Persyaratan dalam Pasal 3 ayat (2) Peraturan Bappepti 5/2019 tersebut harus terpenuhi secara kumulatif.  Selain memenuhi persyaratan sebagaimana telah diuraikan di atas, aset kripto dinyatakan legal ketika telah ditetapkan oleh Kepala Bappebti dalam daftar Aset Kripto yang diperdagangkan di Pasar Fisik Aset Kripto.

Daftar Aset Kripto tersebut diatur juga dalam Lampiran A Bappepti 1/2025 sebanyak 545 Aset Kripto yang merupakan hasil evaluasi yang telah ditetapkan.
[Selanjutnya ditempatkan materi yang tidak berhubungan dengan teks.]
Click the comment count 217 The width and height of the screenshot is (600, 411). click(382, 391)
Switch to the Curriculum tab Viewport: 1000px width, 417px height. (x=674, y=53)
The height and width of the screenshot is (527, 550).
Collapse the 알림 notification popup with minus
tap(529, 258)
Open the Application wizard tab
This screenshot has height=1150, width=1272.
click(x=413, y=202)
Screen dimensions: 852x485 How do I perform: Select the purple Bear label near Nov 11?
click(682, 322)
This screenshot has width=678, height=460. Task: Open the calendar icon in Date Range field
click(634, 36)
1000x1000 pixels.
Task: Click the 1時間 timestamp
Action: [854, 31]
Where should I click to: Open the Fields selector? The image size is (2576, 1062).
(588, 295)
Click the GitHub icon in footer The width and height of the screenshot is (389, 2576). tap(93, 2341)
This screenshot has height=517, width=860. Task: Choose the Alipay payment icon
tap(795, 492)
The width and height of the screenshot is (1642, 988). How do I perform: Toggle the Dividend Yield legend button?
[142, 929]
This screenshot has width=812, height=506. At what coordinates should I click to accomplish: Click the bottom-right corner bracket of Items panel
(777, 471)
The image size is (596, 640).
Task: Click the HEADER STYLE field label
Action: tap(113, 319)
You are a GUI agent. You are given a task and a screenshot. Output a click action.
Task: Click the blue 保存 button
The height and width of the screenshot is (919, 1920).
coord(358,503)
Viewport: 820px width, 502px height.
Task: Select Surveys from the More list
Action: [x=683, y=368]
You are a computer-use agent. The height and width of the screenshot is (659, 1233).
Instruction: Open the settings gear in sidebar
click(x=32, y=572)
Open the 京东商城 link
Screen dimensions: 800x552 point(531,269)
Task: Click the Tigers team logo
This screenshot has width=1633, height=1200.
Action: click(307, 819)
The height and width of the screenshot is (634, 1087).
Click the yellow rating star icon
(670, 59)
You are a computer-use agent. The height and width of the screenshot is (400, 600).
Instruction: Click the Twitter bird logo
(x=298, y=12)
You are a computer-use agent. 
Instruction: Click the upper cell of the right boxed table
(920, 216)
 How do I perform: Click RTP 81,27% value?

Selain itu, terdapat sebanyak 851 Aset Kripto yang masih dalam proses usulan penambahan maupun pengurangan oleh Pedagang Fisik Aset Kripto kepada Bappebti melalui Bursa Berjangka Aset Kripto agar aset kripto tersebut ditetapkan atau dikurangkan dalam daftar Aset Kripto yang diperdagangkan di Pasar Fisik Aset Kripto.

Keabsahan Perjanjian Jual Beli Crypto Currency menurut Pasal 1320 KUHPerdata

 

“Perjanjian jual beli aset kripto sah apabila memenuhi ketentuan Pasal 1320 KUHPerdata dan Pasal 46 ayat (2) PP No. 71/2019 tentang syarat sah perjanjian elektronik”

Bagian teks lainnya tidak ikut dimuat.